**Texte source:**
8. L’État partie devrait prendre les mesures nécessaires pour que le Bureau du Défenseur du peuple puisse s’acquitter de son mandat avec efficacité, en toute indépendance et en pleine conformité avec les Principes de Paris, en faisant notamment bon usage de son budget. Le Comité encourage le Bureau du Défenseur du peuple à poursuivre le processus d’accréditation auprès du Sous-Comité d’accréditation de l’Alliance mondiale des institutions nationales des droits de l’homme.

**Données fournies:**
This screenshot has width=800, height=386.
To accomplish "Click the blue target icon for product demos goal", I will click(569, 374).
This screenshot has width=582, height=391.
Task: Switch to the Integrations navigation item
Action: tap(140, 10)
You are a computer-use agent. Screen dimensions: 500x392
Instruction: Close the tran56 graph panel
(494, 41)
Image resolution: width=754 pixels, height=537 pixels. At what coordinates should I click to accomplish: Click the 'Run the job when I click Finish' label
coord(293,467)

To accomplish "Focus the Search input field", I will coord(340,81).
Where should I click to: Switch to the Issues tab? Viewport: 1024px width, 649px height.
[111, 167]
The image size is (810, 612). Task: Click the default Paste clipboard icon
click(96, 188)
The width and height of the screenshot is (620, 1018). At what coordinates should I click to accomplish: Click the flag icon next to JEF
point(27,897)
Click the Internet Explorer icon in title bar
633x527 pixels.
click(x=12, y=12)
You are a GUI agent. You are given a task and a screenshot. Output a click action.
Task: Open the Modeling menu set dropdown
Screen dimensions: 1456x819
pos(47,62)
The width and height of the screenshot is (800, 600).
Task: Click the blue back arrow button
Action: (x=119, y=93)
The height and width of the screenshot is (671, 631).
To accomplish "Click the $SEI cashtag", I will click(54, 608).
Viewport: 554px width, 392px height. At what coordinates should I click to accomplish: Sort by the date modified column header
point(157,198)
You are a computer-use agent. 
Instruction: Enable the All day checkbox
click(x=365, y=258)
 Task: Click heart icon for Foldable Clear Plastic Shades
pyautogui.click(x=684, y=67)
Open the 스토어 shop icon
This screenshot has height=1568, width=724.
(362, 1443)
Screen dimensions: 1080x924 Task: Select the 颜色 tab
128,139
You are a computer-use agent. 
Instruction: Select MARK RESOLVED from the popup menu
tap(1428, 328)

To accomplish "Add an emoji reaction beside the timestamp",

**Consigne A:**
Indiquez si chacun des énoncés suivants est conforme au texte source, en répondant par oui ou par non et en citant mot pour mot le passage qui tranche : (i) le Comité encourage le Bureau du Défenseur du peuple à poursuivre le processus d’accréditation ; (ii) le texte demande une augmentation du budget du Bureau ; (iii) le Bureau doit s’acquitter de son mandat conformément aux Principes de Paris.
**Consigne B:**
Recopiez un passage du texte source en commençant aux mots « 8. L’État partie » et en vous arrêtant après « droits de l’homme. ».
Les lignes proviennent d’une autre source.

**Résultat obtenu A:**
(i) Oui : « Le Comité encourage le Bureau du Défenseur du peuple à poursuivre le processus d’accréditation ».
(ii) Non : « en faisant notamment bon usage de son budget ».
(iii) Oui : « en pleine conformité avec les Principes de Paris ».

**Résultat obtenu B:**
8. L’État partie devrait prendre les mesures nécessaires pour que le Bureau du Défenseur du peuple puisse s’acquitter de son mandat avec efficacité, en toute indépendance et en pleine conformité avec les Principes de Paris, en faisant notamment bon usage de son budget. Le Comité encourage le Bureau du Défenseur du peuple à poursuivre le processus d’accréditation auprès du Sous-Comité d’accréditation de l’Alliance mondiale des institutions nationales des droits de l’homme.